Latinas Benefit Big From New Insurance Guidelines

By Maria Elena Pérez, Interim Executive Director
National Latina Institute for Reproductive Health

Latinas by far disproportionately benefit in every area of the new Department of Health and Human Services guidelines that would eliminate costly insurance co-pays for birth control as part of the implementation of the Patient Protection and Affordable Care Act (ACA). Latinas have been writing to me today to ask what does this all mean? Despite the fact that much of the news coverage has focused on the birth control recommendations, Latinas stand to benefit in many ways by these new guidelines.

The decision to require new insurance plans to start covering birth control co-pays as soon as August 2012 is a huge victory for millions of Latinas and their families who every day struggle with the question of whether to buy food, pay rent, or forgo birth control and risk an unintended pregnancy. It reaffirms what many Latinas already know: birth control, by definition, is prevention. While we’re disappointed that HHS has suggested language that would allow religious institutions to opt-out of coverage, and we’re looking forward to working with them on this issue, today’s news is a welcome relief for millions of women who pay costly co-pays for contraception.

Latinas like Jersey Garcia, a working mom who was told she would have to pay for her IUD, is one such beneficiary. For years, Jersey used the IUD to prevent unintended pregnancy until she had it removed so she could start a family. After her planned pregnancy, she was surprised to learn that her insurance company now refuses to pay for a new IUD device and will only pay for insertion. The device itself costs $800, which she can’t afford.  She is also unable to afford the insurance co-payments for the birth control pill, which could be as high as $480 per year. Over a span of 30 years, women can pay upwards of $15,000 for co-pays and related fees for contraception.

Jersey and women like her are the reasons why last year we launched our first ever Latina Week of Action for Reproductive Justice focused specifically on this issue. And this past February, we continued our efforts with theBirth Control: Nuestra Salud, Nuestra Prevención campaign to lift the voices of Latinas and all women who have been advocating for access to prescription birth control without co-pays under the health law.

But beyond birth control, there is so much to celebrate today. For example, the HHS guidelines include improved screening for cervical cancer. The incidence of cervical cancer for Latina women in the United States is almost twice as high as non-Latina white women. Latina women have the second highest mortality rate from cervical cancer, after black women.  Yet cervical cancer is very preventable: 85% of women who die from cervical cancer never had a pap smear.

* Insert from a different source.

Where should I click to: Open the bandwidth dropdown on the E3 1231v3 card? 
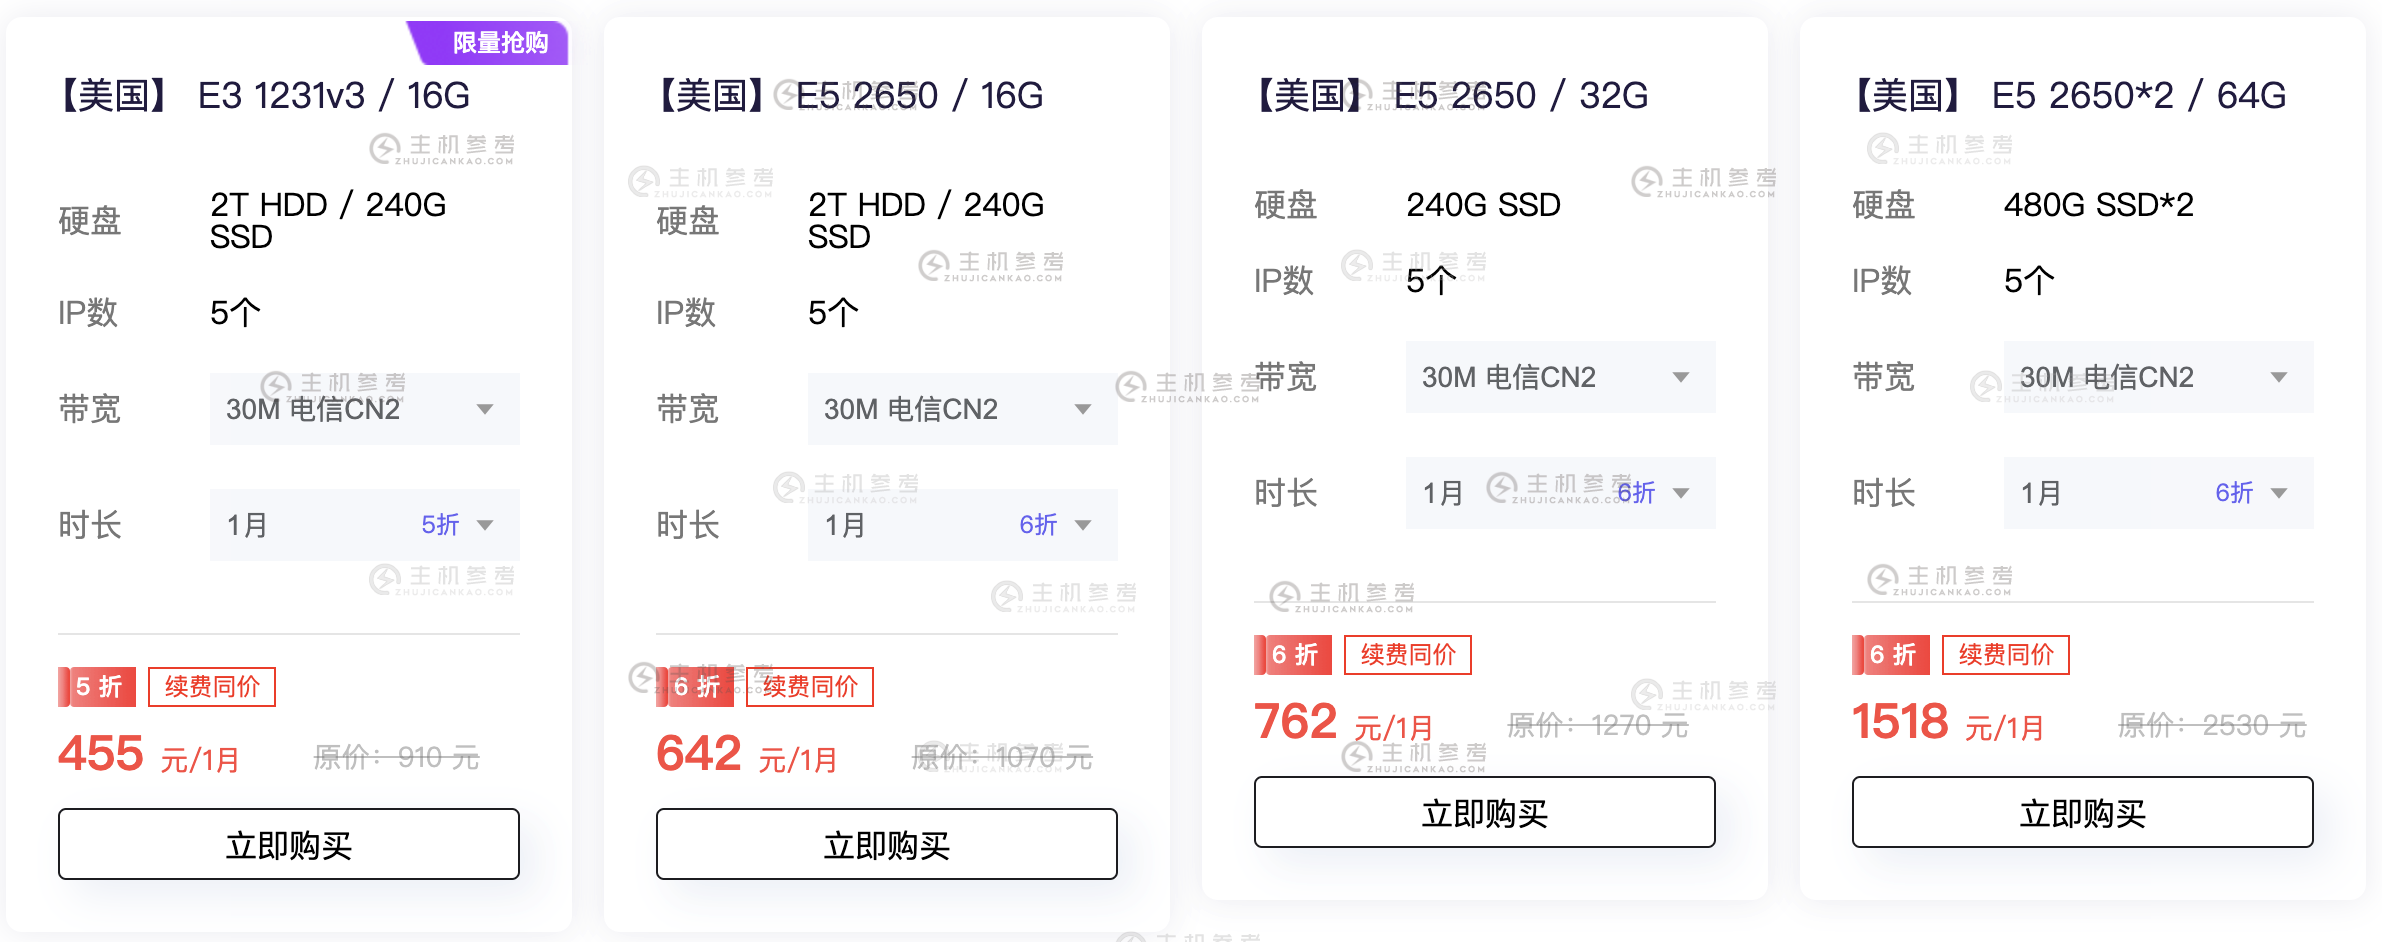click(x=364, y=408)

The guidelines also include services for pregnant women including screening for gestational diabetes and lactation counseling and equipment to help women who choose to breastfeed do so successfully. Keeping our babies healthy is a top priority for Latinas.   Studies have shown that Latinas tend to choose breast-feeding more than other women, and that reduced breastfeeding is correlated with lower incomes. For many Latina moms who are employed, breastfeeding becomes a luxury rather than a choice.  Yet, the benefits of breastfeeding for women and infants are critical to public health.  Breast milk provides nutrients and antibodies that protect babies from disease. Infant formula has not been able to fully replicate these protections. In addition, breastfeeding has been shown to reduce the risk of obesity, cancer, and postpartum depression in moms.

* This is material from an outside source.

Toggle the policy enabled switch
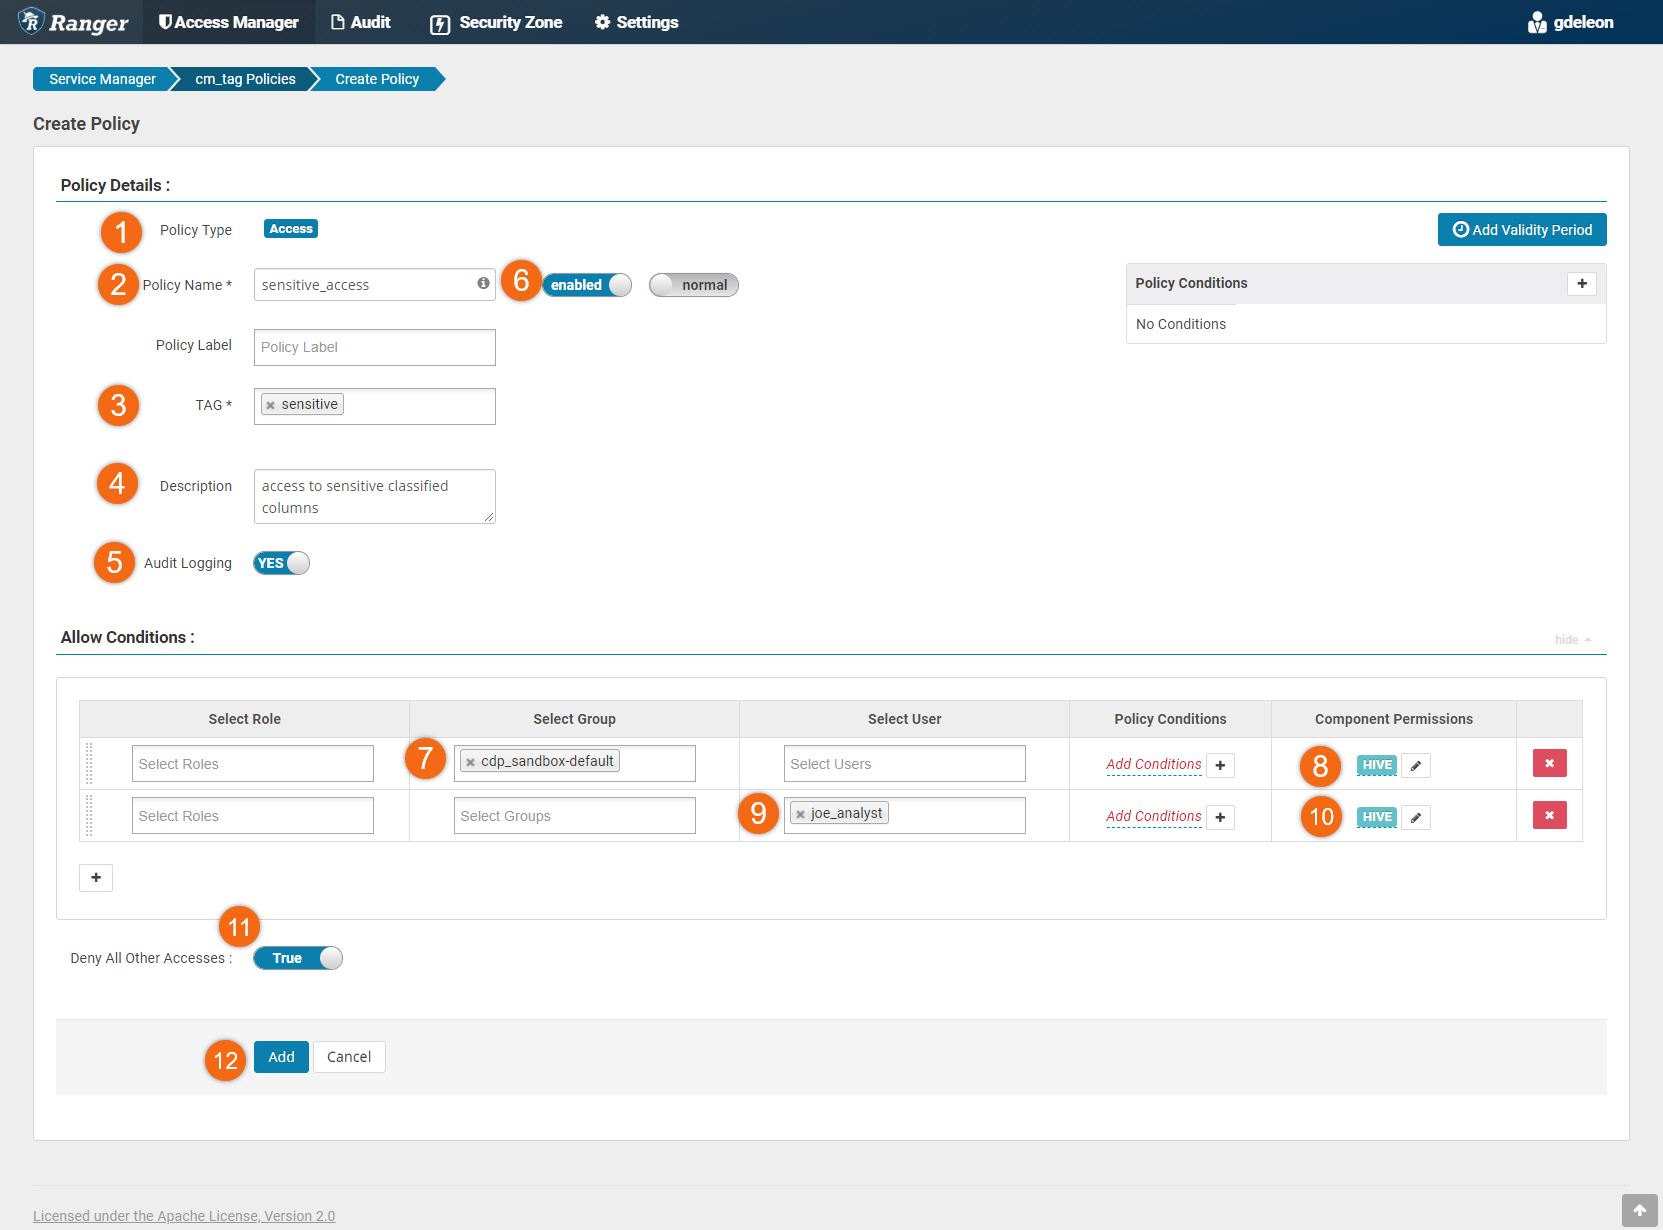The image size is (1663, 1230). point(587,285)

Also of importance are guidelines regarding screening and counseling for all women and adolescent girls for interpersonal and domestic violence in a culturally sensitive and supportive manner. NLIRH’s work on reproductive justice issues shows that immigrant women and lesbians may not report domestic violence or interpersonal violence and may not seek medical attention for fear of harassment or racism, something we documented in our recent report, LGBTQ Latin@s and Reproductive Justice.

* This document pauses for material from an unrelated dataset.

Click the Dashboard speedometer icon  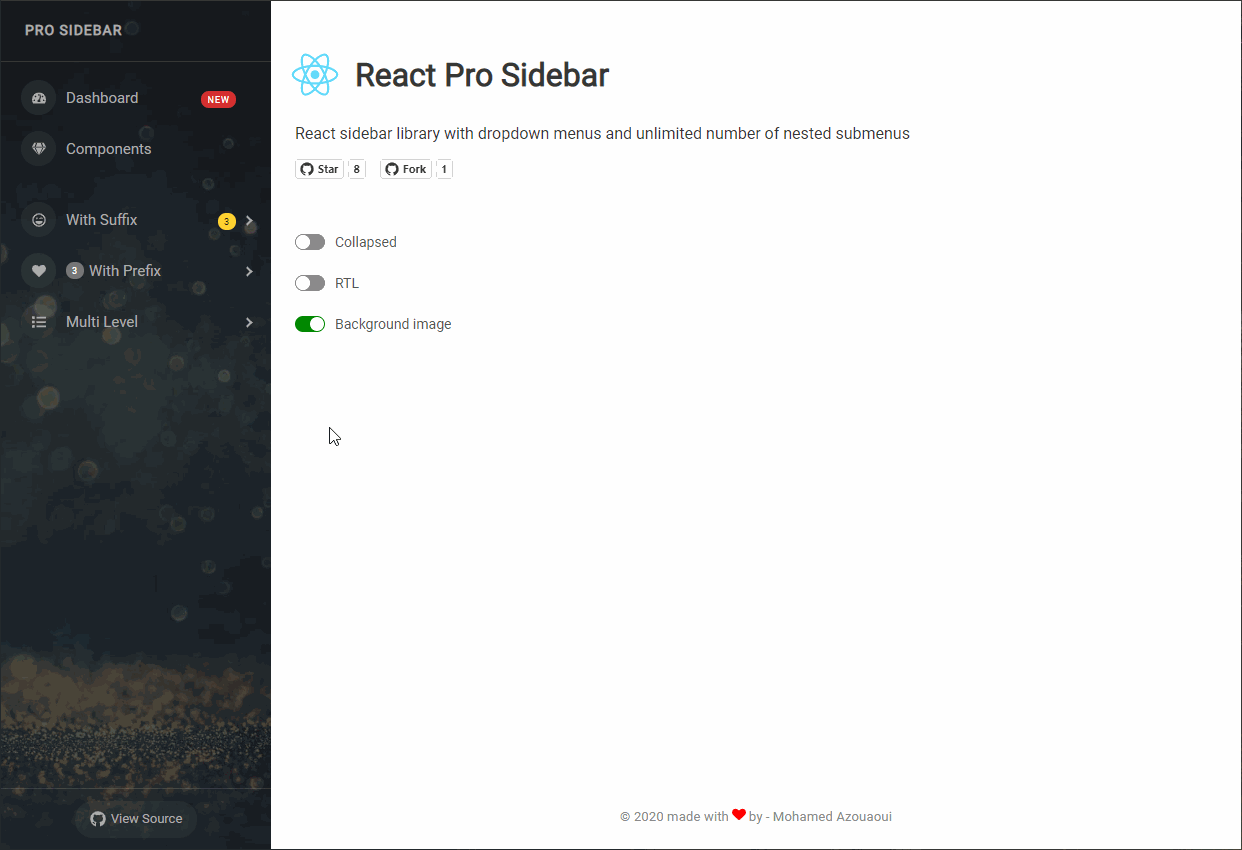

By recommending that health care providers care for patients in a culturally sensitive and supportive manner, HHS is recognizing that patient care is not one-size-fits-all and has to incorporate the diverse needs of our community. It’s a remarkably different set of priorities to make being healthy the goal of healthcare, rather than simply treating illness.  I hope you’ll take the time to join me in thanking Secretary Sebelius for this historic step.